▶ **Exercise**: Scan the records and identify every line in which the string "computer" occurs, then return those lines.

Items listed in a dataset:
# # # # #

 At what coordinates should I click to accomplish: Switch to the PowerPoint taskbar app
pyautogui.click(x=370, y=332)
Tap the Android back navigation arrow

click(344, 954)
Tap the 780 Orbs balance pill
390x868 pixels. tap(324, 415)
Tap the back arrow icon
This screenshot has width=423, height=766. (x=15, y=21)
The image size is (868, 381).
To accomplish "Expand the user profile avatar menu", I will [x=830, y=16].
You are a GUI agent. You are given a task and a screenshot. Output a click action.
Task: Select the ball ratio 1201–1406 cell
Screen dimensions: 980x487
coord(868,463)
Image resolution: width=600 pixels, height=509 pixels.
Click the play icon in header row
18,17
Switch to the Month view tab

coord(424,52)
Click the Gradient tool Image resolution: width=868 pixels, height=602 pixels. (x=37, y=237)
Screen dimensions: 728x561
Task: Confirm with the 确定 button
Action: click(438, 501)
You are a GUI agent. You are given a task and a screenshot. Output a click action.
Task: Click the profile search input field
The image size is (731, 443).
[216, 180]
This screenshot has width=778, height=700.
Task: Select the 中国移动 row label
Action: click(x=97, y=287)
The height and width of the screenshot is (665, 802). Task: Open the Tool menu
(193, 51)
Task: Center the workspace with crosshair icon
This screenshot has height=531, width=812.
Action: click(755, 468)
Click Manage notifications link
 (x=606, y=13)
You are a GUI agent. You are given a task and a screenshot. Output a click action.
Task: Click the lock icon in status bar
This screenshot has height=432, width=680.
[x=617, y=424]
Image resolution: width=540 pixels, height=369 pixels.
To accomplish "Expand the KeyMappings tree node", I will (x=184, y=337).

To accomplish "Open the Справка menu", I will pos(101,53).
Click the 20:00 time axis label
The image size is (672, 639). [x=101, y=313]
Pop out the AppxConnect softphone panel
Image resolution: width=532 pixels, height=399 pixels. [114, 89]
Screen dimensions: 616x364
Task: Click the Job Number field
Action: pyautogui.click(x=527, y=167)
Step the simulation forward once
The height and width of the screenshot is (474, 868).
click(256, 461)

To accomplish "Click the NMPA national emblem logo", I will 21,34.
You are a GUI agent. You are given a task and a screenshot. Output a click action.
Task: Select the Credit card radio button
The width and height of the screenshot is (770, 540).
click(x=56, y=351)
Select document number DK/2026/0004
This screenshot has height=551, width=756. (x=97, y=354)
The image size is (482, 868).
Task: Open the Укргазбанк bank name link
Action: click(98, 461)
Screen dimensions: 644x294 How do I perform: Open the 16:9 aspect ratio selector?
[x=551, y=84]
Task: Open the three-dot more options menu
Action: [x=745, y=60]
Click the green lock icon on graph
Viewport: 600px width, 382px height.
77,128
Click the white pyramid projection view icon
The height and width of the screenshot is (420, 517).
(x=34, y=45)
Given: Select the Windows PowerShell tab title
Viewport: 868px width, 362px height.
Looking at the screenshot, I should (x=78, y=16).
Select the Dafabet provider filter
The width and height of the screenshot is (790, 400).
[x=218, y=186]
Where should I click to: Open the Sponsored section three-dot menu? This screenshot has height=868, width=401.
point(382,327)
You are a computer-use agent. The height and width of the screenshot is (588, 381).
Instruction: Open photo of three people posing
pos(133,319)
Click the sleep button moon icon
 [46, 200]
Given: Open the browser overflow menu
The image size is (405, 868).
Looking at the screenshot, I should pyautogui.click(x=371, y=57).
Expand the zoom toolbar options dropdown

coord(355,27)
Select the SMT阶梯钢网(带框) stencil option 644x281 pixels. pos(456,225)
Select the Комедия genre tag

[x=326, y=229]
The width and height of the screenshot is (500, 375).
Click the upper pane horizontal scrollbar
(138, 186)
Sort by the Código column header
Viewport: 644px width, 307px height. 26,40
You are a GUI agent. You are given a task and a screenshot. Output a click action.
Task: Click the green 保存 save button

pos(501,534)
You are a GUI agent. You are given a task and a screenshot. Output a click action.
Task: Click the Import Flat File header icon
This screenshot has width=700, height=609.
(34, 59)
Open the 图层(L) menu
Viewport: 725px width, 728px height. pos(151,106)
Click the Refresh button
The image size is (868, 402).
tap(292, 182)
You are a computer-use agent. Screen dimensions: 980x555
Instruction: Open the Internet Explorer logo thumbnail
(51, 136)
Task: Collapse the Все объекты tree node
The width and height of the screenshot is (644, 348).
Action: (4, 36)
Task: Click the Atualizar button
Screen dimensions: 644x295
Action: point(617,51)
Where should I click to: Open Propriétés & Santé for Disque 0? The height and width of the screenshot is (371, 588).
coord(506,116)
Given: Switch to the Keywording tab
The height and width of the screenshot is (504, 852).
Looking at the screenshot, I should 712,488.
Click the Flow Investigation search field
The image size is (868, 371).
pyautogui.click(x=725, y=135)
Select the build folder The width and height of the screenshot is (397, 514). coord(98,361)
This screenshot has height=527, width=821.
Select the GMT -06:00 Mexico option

# # # # #

▶ **Result of this task**:
You are a computer-use agent. The height and width of the screenshot is (588, 381).
You are a computer-use agent. Screen dimensions: 980x555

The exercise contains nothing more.